((

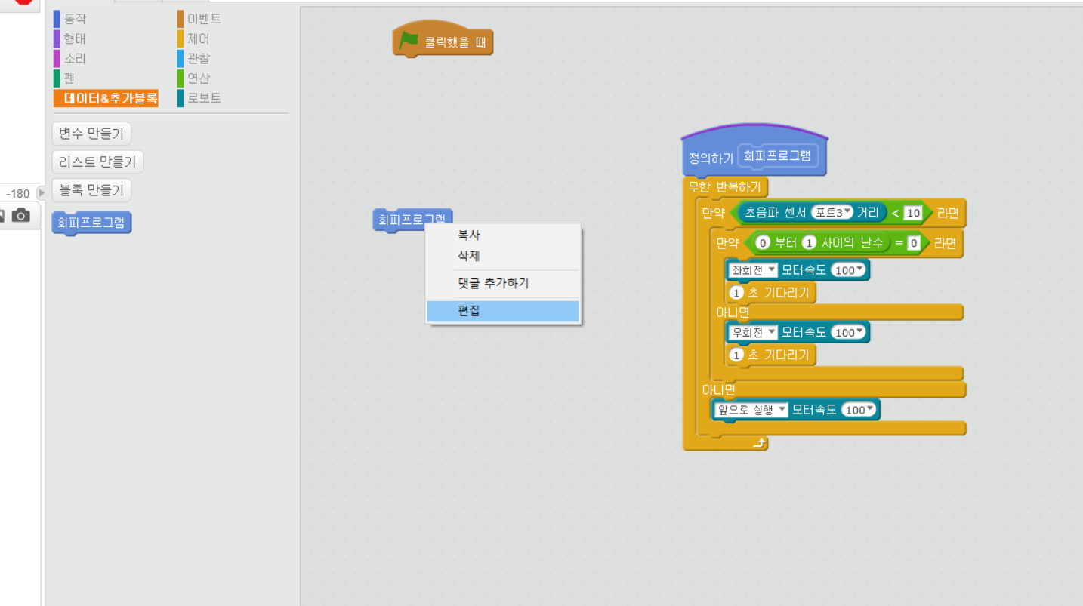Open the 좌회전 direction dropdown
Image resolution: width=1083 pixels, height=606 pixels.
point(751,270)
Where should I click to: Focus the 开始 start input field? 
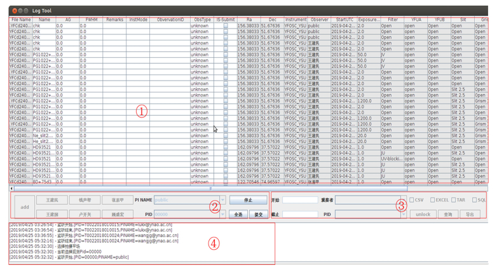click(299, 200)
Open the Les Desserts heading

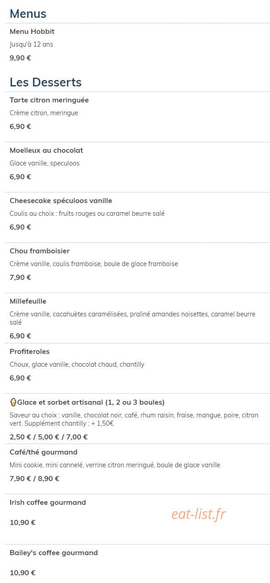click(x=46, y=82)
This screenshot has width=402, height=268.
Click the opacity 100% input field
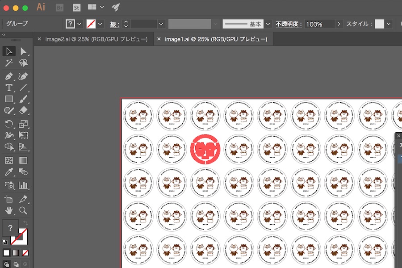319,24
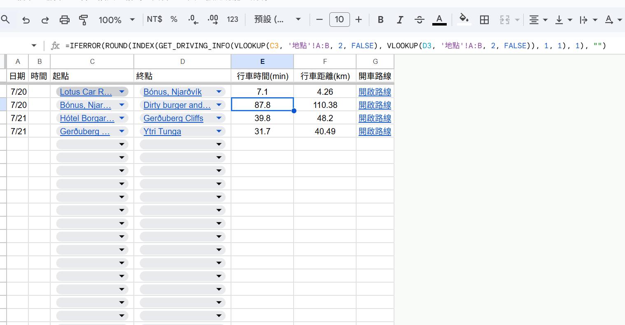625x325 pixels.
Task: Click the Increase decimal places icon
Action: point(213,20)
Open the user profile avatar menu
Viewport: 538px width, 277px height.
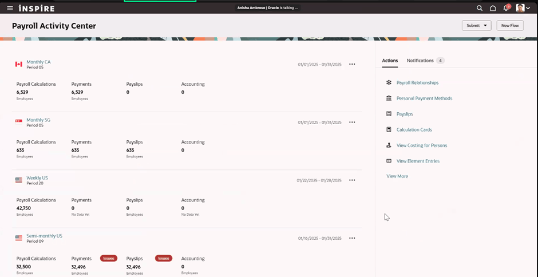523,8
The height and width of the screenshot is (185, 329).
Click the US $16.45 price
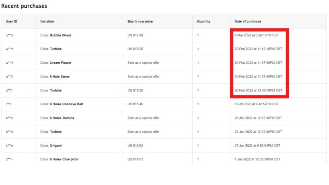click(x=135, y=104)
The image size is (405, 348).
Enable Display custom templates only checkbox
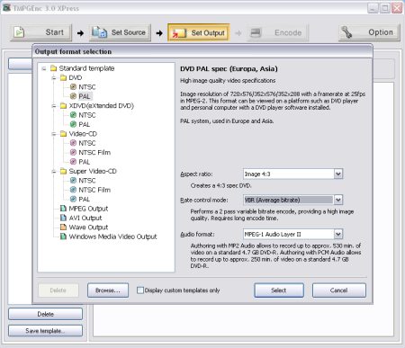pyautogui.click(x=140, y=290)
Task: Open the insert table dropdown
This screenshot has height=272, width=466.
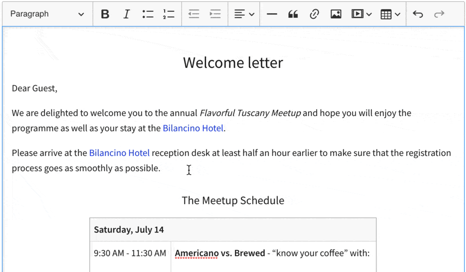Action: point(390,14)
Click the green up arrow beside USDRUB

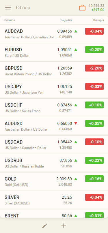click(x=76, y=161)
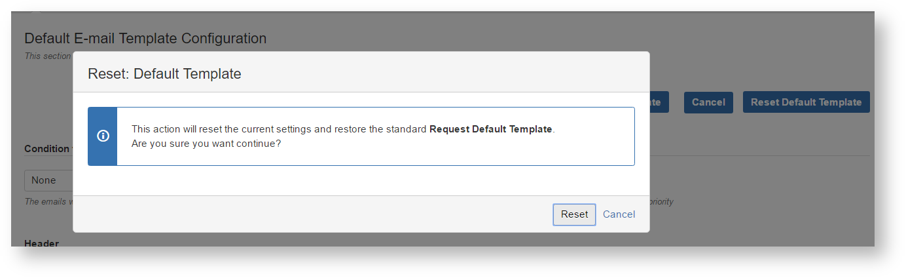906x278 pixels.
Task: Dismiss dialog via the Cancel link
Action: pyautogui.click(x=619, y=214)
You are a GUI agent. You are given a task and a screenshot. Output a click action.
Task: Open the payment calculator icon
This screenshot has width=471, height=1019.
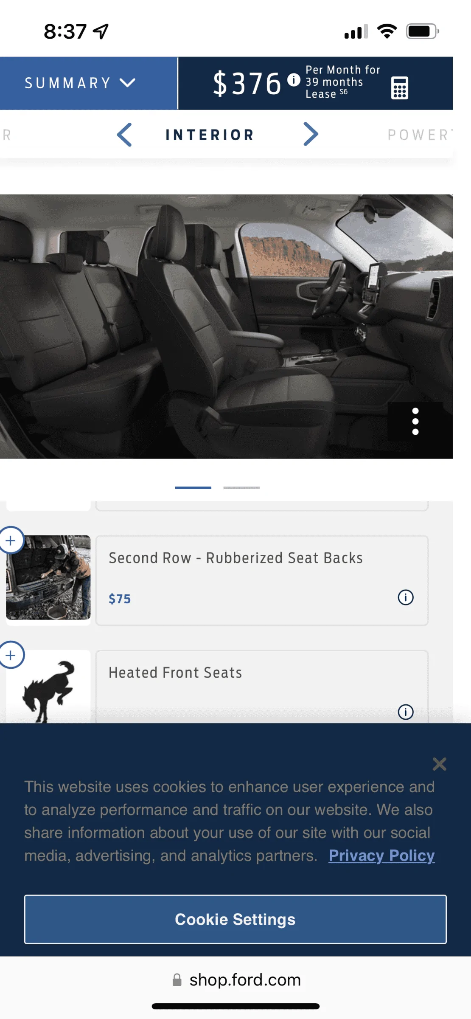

))
((

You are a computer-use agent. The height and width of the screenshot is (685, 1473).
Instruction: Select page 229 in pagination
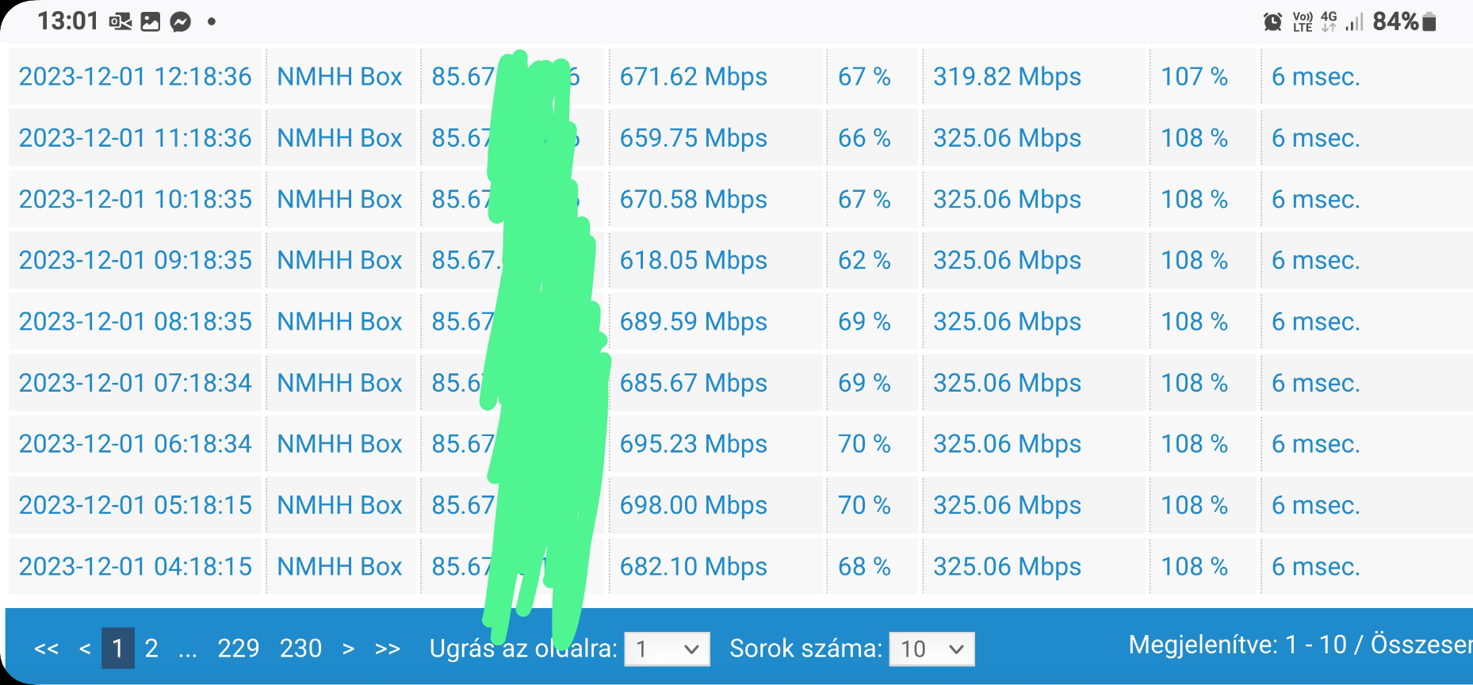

))

When a line in the data contains the string "agent", copy that line.

You are a GUI agent. You are given a task and a screenshot. Output a click action.
You are a computer-use agent. The height and width of the screenshot is (685, 1473).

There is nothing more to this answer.